Sunday, July 20, 2008

Green Shift Takes on The What Do I Know Grit

Oh my! Isn't that just interesting. As if the fight with the entire Liberal Party of Canada wasn't enough, apparently Green Shift now wants to enter the ever-dangerous Blogworld (TM pending) to explain their side of the story.

Odd really. At least the Conservatives refuse to talk about "cases in front of the courts". Yet some unidentified Green Shift person has come to Blogworld (TM Pending) to give some explanations and some advice to yours truly. In fairness to Green Shift, perhaps this person doesn't even belong to them. Perhaps it's just another Conservative troll trying to help out. You be the judge.

Here's their statement in my comment section:

greenshift said...

Whoever buys into the idea that you can protect yourself by buying up all surrounding web sites - you might want to consider that someone can simply affix your name to the end of their own website with a forward slash - they don't need to register a new site at all. Secondly, where does it end - we / Green Shift do own a multitude of "Green Shift" domains but do you really think there will not always be one you don't have... come on people - there are now tonnes of endings and soon to be even more, and multiply that by all the verbs that someone could affix to it - that is a losing battle. Trademarks on the other hand do have parameters and for everyone who has no clue about what this means you might want to do a little reading. The biggest issue with a trademark is how far do your right span and can you afford to protect it. If a Political Party started a campaign using the trademark from a very well known company, it is guaranteed that they would receive a Cease and Desist - the difference here is that they ignored it and hence the fact that it has turned in to a lawsuit. Why did they ignore it - maybe they gambled that we could not afford to protect our rights. If you don't believe me - I recommend that you read up - maybe starting at Industry Canada and the Canadian Intellectual Property Office and then looking at the number of cases where small companies cannot afford to exercise their rights.

8 comments:

Scott Tribe said...

If you have something like Statcounter or another stats program that records IP address, I can tell you if it's a legitimate person from Greenshift or not, because Jennifer Wright, the head of Green Shift, visited my site, and by tracking back her IP, I was able to confirm it was her (and got it confirmed from an email from her personally).

Frankly Canadian said...

I don't ever remember the Liberal Party of Canada ever getting a cease and desist order from the courts, let alone ignoring it. Sounds like typical Conservative B.S. as usual!

James Curran said...

Check your inbox Scott.

Mark Francis said...

Attempts to extend IP rights to the point of preventing use of a word or phrase in any context other casual use is an attack upon our freedom of expression. Large corporations who try this crap are legitimately condemned for it. I don't see why a smaller company should be exempt from similar criticism.

quitomaggi said...

Actually Mark, passing off has been fairly clearly defined and in the case of a "common" phrase or word the "heavy onus" is on the owner of the trademark or copyright. For example, anybody would have a hard time defending the use of "Just do it" because Nike has used it so heavily and exclusively. Obviously the words just, do and it are all very "common" but Nike has successfully defended this copyright. Whether 7 years of limited use of the term "green shift" meets this heavy onus is to be seen. The issue shouldn't be whether Green Shift has a case, in my opinion it does NOT, but whether or not this entire issue could have been avoided. Making fun of and belittling Jennifer Wright, as fun as it is, is not what we should be doing. Arrogance and stupidity are not a good combination.

Kwil said...

Too bad The Green Shift doesn't actually have the trademark yet. That'd go a long way to bolstering their case from "WTF?" to "Oh good grief.."

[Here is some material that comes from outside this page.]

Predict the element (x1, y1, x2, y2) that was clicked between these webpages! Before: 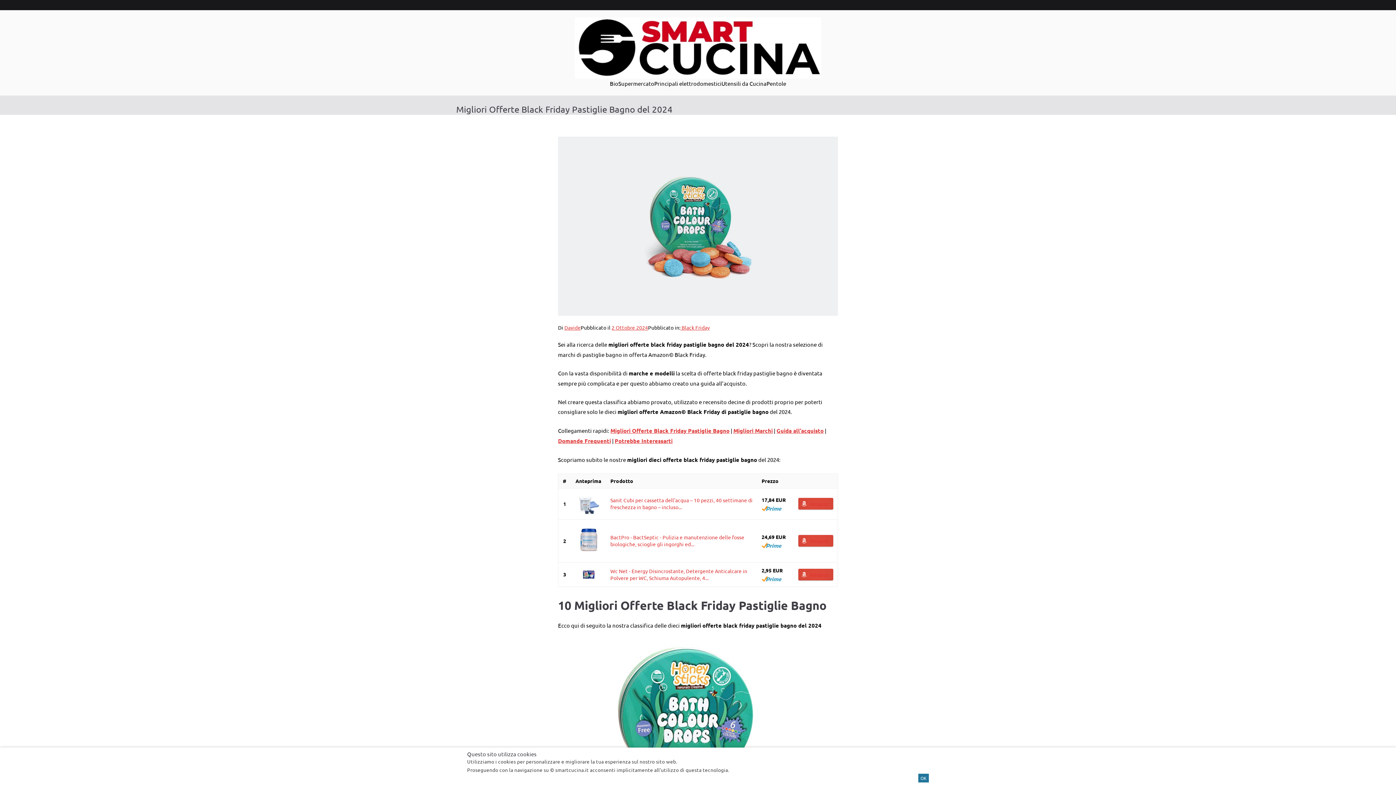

Unfortunately for the company, I expect the Liberal Party lawyers have actually read the trademark law in question and figured out that the standard is such that an infringement exists only when a reasonable person might assume that the holder of the trademark is supplying the products or services of the alleged infringer, or alternatively, that the alleged infringer is supplying the products or services of the trademark holder.

Now, other than a blogging tory, which right there lets out the "reasonable person" part, I'm not sure who could be confused as to whether a private company could provide a federal taxation and spending plan, or to whether a political party would be supplying recyclable dixie cups.

Cicely said...

Anyone of you folk would be fighting if the CPoC took the name of your business for one of their policy planks. If you say you that isn't the case, I wouldn't believe you. I agree with quitto that whether Wright wins or loses the real point is that it could all have been avoided were it not for the lack of planning, and coordination by Dion and those that named the plan.

James Curran said...

Um. No. I'd be thanking my lucky stars for millions in free advertising. Thank you very much. Let alone would I travel to Ottawa (where my company isn't) to hand deliver a copy to the Liberal Party and then hold a press conference (Again in Ottawa where my business isn't) and be vague to the national press with my answers and look like I was seeking total opportunism and damages that don't exist.